• _Data for this exercise_
☆ ☆ ☆ ☆ ☆

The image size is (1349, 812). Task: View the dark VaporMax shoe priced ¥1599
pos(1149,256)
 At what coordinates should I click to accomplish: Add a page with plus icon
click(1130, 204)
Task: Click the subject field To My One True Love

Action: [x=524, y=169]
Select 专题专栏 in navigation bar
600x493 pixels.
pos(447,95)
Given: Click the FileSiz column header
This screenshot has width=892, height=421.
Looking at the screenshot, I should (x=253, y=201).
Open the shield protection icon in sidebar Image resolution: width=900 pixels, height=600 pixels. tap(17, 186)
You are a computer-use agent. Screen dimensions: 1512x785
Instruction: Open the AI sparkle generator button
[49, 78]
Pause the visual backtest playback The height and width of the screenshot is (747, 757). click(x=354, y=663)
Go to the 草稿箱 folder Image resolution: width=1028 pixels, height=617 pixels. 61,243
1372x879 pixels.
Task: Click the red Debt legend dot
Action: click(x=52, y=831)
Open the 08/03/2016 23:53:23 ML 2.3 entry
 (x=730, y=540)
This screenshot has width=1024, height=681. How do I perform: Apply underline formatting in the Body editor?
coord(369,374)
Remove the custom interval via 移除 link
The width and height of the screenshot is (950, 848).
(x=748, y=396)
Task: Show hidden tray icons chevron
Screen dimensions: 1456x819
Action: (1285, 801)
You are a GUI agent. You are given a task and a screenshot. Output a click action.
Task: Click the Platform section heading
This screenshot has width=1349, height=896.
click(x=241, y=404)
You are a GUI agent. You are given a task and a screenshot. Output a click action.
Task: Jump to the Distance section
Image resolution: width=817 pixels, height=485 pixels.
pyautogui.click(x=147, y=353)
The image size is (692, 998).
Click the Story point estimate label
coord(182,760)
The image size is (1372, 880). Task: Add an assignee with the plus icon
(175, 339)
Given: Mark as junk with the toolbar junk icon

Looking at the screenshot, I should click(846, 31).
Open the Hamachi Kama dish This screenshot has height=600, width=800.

☆ ☆ ☆ ☆ ☆

• _Aim_
Please give the rows above as a JSON list of strings, one string per line with blank lines omitted, starting at the first line and stopping after the line that contains "Action: [x=524, y=169]".

• _Response to the task_
[
  "The image size is (1349, 812). Task: View the dark VaporMax shoe priced ¥1599",
  "pos(1149,256)",
  " At what coordinates should I click to accomplish: Add a page with plus icon",
  "click(1130, 204)",
  "Task: Click the subject field To My One True Love",
  "Action: [x=524, y=169]"
]